El guayaquileño de antaño sabía obtener provecho del estudio de la flora de estas regiones y hasta industrializando algunos de sus frutos. La pepa de aguacate servía para marcar la ropa porque arrojaba una tinta negra indeleble muy difícil de borrar. Nuestras abuelas solían conservarlas en el costurero y con gran paciencia, utilizando alfiler, punteaban letras o signos en la ropa y sobre la pepa, obteniendo hermosos distintivos. El fruto del corozo y de la tagua era la materia prima para la fabricación de botones y hasta de juguetes que se exportaban al Perú.
Del hule o planta de caucho sacaban el jebe o goma elástica y preparaban moldes y recipientes. La Palma real produce el palmito cuyo fruto se usa en las festividades de Semana Santa como condimento en la fanesca y las hojas trenzadas en variadas formas se exhiben el Domingo de Ramos durante la bendición en las iglesias; luego, son llevadas a las casas, colocadas en un lugar principal como talismanes contra los rayos y las tempestades. La paja toquilla para el tejido de sombreros y carteras, y la paja mocora, para hamacas, de las que existían varias en cada casa.
Del papayo se creía que sahumando las hojas con lacre y azúcar curaba la pleuresía. El tamarindo se tomaba en infusión y como purgante de exelente efecto. El barbasco, en cambio, es veneno violento; se usa eh labores de pesquería causando notables perjuicios a la salud ciudadana. El mate vale en el campo para encerrar cocuyos o candelillas que alumbran de noche y en la ciudad para guardar líquidos o durante el baño para echarse agua. De las pepas se hacía un cocimiento excelente para la cura del asma. Las semillas de jaboncillo y porotillo se aprovechan como “tantos” por los jugadores de naipes. La cascara del jaboncillo produce espuma que blanquea la platería.
Como colorante tenían el achiote para la comida y la pitahaya y orchilla para telas en general, siendo esta última de mucho prestigio en México, a donde se la exportaba desde Santa Elena y en grandes cantidades hasta que en Alemania se inventaron las anilinas químicas a finales del siglo XIX. La yerba salvaje es mano de Dios para fabricar colchones y almohadas de bajo precio y con la de ceibo se hacen los finos. El moyuyo, que forma gajos de granos blancos, es de ley en el tocador de toda persona distinguida y elegante porque su jugo peina el cabello más rebelde a la perfección.

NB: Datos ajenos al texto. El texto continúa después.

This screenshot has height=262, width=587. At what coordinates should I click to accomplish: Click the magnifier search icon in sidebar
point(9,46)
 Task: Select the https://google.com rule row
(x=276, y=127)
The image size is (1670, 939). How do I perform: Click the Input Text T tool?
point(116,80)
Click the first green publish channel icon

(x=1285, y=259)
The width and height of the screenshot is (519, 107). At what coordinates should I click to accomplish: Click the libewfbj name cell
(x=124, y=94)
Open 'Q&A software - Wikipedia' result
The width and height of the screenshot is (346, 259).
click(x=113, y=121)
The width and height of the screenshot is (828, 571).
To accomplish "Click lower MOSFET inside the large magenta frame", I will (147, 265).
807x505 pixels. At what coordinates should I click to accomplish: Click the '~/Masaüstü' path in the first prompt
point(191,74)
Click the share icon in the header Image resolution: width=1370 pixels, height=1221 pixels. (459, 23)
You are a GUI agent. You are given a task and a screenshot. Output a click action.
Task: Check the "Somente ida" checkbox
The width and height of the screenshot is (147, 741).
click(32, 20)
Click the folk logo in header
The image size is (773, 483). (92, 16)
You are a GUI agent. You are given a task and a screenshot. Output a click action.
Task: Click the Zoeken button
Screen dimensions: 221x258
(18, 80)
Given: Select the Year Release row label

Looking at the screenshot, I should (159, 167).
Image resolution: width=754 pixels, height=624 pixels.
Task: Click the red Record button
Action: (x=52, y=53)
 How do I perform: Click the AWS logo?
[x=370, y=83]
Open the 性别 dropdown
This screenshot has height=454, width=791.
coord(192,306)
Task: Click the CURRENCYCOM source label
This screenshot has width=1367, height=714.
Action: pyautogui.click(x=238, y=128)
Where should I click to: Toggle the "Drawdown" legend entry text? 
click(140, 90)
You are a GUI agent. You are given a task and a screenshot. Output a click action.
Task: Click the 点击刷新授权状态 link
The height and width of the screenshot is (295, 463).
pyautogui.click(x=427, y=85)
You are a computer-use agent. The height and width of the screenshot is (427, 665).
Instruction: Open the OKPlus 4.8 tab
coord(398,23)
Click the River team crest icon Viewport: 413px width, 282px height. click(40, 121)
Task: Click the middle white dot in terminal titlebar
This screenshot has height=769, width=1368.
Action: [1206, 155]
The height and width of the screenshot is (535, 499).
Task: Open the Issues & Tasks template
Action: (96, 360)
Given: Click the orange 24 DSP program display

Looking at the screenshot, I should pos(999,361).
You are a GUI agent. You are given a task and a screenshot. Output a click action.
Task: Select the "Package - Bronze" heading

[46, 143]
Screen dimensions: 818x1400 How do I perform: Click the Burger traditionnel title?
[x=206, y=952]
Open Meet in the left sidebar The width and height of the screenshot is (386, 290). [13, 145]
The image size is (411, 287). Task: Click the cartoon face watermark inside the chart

La cañafístula es purgante; la cañuela brinda al montubio las necesarias tiras para colgar ropa en los patios; la caña para fabricar remos y recoger agua. La hoja de tagua llamada cadi, así como el bijao, bien enlazadas, forman una cubierta impermeable de larga duración y no hay casa pobre que no la tenga. La habilla de ojo de venado desinflama almorranas y las planas y ovaladas son contrapeso del huso en los talleres de tejidos. El cardón y el culley proporciona enrejados para trampas. El gramalote y el algarrobo se usan como alimento del ganado; con el bejuco grueso fabrican mecedoras que imitan a las que se importan de Viena, con el delgado, hacen fuetes para avivar el paso de las bestias. Con ese tipo de bejuco se fabricaba el látigo “plazarte”, así bautizado por haber sido inventado por uno de los señores Platzaert que vivieron en Baba durante el siglo XVIII. El legítimo tiene siete trenzas y termina en nudos o puntas que aumentan la efectividad del golpe. A estos latiguillos les llamaron luego y hasta la presente fecha con el nombre de “García Morenos” pues a los muchachos desobedientes y malcriados “les quitan lo malo y les ponen lo bueno”. La Achocha seca es insustituible estropajo de la cocina guayaquileña y la tusa seca de choclo se usaba para masajear la espalda y avivar la circulación. Los más pobres se servían de ellas como si fueran paños para la limpieza higiénica.